浅草の婦人靴メーカー、アポロは26年秋冬に向けて、婦人靴の新ブランド「nu;et」(ヌエット)を立ち上げた。ミニマルなフォルム、クラフトマンシップの遊び心、都会的な軽やかさを特徴に、長く履き続けられるベーシックスタイルを身近な価格帯で提供する。
(須田渉美)
「スニーカーを履きなれた人も心地良く履ける作りにこだわった。より多くの人たちの日常使いの一足を作っていきたい」と話すのは南弘志社長。56年に創業したアポロは、日本の婦人靴メーカーの中でもハイヒールで卓越した技術力を持つ。OEM(相手先ブランドによる生産)に加え、17年に始めた「ヘンリエンヴァーゴ」はセレクトショップ向けで実績を上げてきた。フェミニンなムードで切れのあるシルエットが強みだ。
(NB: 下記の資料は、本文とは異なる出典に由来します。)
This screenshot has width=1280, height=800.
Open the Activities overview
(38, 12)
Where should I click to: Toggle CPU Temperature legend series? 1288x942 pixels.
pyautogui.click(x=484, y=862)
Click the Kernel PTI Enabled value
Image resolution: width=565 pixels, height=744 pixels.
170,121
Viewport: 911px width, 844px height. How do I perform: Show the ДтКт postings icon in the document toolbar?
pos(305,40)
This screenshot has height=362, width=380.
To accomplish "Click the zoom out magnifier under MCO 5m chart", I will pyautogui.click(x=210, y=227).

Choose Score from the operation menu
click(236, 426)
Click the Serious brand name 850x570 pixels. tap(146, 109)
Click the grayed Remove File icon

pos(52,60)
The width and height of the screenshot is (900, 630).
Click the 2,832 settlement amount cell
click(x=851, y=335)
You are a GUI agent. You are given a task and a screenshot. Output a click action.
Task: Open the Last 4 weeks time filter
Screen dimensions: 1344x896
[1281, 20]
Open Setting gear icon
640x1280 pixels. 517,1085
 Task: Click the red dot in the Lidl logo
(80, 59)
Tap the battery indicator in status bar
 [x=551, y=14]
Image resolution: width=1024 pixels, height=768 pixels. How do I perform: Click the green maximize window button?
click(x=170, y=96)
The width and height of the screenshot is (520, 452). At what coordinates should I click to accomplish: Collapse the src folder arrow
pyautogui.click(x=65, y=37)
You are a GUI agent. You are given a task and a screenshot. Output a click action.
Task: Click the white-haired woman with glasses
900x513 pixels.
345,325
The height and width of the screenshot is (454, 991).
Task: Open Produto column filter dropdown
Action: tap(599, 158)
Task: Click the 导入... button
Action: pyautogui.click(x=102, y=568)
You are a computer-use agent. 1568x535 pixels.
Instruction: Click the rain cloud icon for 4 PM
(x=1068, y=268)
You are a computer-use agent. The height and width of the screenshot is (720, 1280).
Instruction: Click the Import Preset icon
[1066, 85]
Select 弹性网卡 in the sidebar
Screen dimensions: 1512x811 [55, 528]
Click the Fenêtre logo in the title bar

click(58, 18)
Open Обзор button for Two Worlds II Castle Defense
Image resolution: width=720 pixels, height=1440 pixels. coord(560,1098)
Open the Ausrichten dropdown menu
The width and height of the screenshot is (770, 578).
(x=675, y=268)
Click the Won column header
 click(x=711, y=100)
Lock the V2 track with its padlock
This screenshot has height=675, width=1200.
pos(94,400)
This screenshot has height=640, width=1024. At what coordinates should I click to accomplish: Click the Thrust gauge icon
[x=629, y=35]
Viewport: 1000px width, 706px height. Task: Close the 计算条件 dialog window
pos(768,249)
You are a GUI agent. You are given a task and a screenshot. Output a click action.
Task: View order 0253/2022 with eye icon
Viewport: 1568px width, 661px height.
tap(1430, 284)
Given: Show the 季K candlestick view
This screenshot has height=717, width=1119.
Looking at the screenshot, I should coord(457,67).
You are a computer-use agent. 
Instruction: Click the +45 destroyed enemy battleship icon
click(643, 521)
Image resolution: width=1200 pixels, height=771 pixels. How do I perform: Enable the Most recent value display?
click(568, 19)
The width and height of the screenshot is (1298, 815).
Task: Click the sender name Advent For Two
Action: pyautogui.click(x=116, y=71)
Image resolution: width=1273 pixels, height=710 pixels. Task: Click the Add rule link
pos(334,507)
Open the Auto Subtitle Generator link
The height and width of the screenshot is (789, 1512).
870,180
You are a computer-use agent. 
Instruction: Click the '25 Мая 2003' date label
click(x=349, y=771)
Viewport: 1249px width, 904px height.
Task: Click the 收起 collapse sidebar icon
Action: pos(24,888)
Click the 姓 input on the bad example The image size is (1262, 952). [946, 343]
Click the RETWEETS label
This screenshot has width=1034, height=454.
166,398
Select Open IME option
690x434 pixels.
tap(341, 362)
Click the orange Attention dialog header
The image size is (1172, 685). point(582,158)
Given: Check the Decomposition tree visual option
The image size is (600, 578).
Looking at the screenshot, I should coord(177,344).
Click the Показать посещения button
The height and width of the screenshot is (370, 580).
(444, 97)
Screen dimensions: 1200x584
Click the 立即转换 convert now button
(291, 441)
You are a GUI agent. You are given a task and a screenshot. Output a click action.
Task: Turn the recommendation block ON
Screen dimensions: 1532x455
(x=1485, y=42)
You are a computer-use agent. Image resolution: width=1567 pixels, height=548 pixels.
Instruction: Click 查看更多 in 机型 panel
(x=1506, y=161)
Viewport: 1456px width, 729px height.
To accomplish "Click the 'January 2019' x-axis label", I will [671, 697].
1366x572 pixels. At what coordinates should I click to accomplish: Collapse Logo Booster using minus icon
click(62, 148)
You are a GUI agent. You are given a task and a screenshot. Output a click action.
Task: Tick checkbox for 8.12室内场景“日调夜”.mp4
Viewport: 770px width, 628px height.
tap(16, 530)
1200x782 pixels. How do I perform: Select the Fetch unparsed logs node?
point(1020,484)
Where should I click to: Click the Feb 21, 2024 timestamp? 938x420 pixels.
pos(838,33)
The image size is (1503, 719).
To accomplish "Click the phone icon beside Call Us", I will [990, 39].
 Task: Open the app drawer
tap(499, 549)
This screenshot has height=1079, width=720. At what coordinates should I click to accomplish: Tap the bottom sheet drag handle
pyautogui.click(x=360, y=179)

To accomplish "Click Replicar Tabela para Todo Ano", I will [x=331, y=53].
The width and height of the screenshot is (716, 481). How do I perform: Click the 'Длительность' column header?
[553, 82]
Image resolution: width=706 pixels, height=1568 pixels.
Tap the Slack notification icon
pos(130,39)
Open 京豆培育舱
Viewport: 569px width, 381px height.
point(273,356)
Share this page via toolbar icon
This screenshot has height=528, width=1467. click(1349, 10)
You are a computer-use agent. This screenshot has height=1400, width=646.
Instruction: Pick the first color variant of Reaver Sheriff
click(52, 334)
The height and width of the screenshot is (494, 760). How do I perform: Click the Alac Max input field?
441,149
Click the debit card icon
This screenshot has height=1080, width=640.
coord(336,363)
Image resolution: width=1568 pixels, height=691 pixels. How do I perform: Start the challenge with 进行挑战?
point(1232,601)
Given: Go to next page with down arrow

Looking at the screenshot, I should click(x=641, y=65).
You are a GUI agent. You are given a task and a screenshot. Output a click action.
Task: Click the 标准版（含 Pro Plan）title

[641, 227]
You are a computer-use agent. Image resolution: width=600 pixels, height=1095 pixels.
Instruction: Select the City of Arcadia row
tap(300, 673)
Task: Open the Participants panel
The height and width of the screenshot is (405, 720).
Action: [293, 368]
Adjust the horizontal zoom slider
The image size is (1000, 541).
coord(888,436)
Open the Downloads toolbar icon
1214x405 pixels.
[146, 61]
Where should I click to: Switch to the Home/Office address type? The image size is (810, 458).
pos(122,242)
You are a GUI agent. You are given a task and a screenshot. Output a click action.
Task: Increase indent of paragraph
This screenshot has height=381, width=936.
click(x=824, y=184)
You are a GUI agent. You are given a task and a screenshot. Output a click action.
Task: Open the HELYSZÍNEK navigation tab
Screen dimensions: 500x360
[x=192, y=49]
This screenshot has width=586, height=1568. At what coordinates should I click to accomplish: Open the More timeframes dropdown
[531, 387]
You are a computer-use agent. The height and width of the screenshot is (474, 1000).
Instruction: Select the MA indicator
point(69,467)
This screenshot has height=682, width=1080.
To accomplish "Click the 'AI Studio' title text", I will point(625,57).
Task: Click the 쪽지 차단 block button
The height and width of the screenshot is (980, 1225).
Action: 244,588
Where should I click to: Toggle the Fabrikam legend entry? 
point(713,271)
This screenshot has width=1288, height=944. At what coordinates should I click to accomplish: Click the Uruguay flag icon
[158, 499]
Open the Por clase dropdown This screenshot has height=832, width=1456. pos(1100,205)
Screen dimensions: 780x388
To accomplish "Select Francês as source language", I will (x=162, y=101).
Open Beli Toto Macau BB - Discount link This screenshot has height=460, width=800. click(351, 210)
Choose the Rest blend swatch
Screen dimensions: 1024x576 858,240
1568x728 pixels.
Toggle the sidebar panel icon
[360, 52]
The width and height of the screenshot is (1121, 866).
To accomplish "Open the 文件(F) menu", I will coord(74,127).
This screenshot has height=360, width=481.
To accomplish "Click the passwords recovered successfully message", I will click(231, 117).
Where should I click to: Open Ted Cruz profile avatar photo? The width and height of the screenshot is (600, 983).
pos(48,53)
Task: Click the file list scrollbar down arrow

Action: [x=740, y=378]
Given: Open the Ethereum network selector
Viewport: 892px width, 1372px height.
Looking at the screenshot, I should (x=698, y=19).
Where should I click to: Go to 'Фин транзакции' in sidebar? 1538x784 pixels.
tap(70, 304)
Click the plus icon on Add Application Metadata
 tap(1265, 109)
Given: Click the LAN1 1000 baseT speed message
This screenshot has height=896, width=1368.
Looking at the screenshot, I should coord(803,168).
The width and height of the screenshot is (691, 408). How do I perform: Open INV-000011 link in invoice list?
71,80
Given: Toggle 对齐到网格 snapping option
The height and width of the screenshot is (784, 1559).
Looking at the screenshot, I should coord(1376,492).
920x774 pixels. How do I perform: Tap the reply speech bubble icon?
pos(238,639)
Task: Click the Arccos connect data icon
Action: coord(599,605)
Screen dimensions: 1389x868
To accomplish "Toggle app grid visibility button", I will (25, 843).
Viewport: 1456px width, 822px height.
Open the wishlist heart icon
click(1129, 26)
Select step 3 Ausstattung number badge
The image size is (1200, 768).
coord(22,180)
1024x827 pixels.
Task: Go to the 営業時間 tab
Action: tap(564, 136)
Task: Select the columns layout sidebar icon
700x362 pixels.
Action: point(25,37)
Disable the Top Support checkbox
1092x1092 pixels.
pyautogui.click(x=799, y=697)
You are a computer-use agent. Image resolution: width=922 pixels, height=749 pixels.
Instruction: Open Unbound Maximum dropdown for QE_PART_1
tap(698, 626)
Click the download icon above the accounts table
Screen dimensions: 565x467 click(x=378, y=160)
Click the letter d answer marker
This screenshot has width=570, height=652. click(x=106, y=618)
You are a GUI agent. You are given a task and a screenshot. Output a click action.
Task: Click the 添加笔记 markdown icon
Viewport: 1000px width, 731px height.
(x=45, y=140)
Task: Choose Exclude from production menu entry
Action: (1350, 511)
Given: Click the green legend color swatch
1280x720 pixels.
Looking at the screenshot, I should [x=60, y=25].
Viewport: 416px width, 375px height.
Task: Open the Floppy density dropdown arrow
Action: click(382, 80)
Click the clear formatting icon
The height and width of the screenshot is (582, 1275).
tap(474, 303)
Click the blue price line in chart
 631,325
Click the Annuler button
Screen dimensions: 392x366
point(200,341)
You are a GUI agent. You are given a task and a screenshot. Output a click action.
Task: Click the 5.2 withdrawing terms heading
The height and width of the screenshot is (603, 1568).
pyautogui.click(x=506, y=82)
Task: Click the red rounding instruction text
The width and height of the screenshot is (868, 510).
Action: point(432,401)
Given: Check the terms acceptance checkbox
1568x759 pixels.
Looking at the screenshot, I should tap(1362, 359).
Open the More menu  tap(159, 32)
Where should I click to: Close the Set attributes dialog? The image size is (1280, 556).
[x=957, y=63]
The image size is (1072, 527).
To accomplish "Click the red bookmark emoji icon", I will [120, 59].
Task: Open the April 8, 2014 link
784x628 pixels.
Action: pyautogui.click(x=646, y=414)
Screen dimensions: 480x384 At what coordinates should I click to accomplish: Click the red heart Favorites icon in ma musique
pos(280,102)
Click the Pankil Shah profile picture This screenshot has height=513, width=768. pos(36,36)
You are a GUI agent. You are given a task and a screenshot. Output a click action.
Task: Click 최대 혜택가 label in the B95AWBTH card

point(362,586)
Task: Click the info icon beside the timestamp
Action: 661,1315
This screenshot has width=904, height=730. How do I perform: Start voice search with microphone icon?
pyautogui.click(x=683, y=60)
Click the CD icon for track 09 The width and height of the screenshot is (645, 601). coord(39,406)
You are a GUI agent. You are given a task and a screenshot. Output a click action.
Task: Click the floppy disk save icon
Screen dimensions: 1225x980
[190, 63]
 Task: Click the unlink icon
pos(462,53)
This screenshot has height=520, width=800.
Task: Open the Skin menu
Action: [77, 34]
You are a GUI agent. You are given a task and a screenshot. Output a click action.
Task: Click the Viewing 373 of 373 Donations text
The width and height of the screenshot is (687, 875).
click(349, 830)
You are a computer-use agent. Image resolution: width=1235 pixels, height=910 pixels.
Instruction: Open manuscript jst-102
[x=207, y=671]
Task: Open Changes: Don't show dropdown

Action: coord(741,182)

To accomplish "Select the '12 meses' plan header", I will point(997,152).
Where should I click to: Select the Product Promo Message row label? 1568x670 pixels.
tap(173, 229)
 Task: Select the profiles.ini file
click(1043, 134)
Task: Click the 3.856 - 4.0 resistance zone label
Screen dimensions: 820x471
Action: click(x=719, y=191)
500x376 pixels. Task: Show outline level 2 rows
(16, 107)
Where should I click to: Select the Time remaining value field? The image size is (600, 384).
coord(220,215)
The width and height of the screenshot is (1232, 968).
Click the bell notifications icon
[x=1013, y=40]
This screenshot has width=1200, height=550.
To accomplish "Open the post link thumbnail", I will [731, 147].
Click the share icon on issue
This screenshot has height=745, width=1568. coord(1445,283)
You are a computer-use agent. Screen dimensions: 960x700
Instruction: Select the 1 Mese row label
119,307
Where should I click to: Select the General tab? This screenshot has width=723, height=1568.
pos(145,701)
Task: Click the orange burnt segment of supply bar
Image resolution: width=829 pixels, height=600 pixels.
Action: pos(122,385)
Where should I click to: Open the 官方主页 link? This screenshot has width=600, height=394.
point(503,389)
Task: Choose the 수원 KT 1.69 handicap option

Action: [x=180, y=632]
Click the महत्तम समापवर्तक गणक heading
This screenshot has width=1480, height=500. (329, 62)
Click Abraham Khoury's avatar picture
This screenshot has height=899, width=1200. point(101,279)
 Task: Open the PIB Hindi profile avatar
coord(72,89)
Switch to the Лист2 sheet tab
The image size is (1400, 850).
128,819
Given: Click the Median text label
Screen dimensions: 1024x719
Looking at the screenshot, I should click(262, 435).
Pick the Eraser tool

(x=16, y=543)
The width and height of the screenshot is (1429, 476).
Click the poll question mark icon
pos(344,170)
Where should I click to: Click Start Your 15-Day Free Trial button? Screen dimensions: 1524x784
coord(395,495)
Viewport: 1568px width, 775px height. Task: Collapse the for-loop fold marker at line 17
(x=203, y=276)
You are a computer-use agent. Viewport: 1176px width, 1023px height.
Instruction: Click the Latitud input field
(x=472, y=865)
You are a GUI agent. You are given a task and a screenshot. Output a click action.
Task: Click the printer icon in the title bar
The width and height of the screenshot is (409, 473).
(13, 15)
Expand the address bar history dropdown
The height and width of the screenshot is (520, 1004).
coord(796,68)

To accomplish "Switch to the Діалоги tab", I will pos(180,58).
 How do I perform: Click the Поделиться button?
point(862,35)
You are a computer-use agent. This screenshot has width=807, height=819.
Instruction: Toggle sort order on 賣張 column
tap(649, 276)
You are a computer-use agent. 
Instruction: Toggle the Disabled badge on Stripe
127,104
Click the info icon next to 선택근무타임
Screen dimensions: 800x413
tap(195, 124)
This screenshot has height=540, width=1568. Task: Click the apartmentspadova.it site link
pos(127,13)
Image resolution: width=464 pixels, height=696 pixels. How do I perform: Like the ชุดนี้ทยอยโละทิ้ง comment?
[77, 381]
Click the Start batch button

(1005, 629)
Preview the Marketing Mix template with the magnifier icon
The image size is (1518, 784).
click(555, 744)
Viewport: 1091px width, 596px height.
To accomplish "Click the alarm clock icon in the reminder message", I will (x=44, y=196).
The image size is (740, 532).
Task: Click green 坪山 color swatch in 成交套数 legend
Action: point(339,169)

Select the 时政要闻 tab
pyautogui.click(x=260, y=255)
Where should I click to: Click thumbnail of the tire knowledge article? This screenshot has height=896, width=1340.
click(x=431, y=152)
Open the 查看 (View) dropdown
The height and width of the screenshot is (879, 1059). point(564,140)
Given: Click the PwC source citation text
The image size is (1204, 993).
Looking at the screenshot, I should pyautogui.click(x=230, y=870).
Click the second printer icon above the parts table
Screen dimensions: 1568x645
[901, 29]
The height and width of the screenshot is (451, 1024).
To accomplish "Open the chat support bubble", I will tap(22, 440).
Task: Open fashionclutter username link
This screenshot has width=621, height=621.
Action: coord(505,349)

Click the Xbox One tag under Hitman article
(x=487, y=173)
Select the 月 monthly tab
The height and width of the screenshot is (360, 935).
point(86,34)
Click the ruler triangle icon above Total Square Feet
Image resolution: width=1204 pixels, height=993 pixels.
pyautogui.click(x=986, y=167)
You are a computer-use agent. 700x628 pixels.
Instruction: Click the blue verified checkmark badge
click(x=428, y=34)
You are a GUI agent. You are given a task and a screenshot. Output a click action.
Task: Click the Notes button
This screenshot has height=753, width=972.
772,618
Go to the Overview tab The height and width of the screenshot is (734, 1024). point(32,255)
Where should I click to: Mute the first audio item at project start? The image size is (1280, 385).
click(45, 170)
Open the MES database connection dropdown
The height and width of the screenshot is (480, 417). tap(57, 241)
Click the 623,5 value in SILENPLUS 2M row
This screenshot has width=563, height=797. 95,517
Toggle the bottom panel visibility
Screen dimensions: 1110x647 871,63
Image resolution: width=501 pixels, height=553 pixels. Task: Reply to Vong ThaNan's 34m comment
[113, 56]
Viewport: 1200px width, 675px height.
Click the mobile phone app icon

新たな挑戦として、ヌエットはマスキュリンな要素も備え、自然体で履けるデザインを作る。企画のチームには、シューズデザイナーとしてキャリアの長い榎本郁栄さんが加わった。
26年秋冬は「不完全な美の肯定」をテーマに製作。効率化された機械生産では表現できない、体温の宿る美しさと履き心地を感じてもらいたいという思いを込めた。
シープスキンのバレエシューズ(税抜き2万9000円)は、緩やかなスクエアトウで履き口をパッデッドで造形的に見せた。足をすっぽりと包み込んで足先も柔らか。熟練の技が詰まっているのは、スマートな曲線のスリッポン(3万円)だ。キップのベロアを使い、かかとのみを縫い合わせ、深履きのカットで品良く見せる。足の形にフィットし、かかとの作りもソフトに調整している。


ほかにも、バンプをきりりと立たせたローファー、シアーなチュールにレザーを切り替えてレースアップでつないだブーツなど8型を揃えた。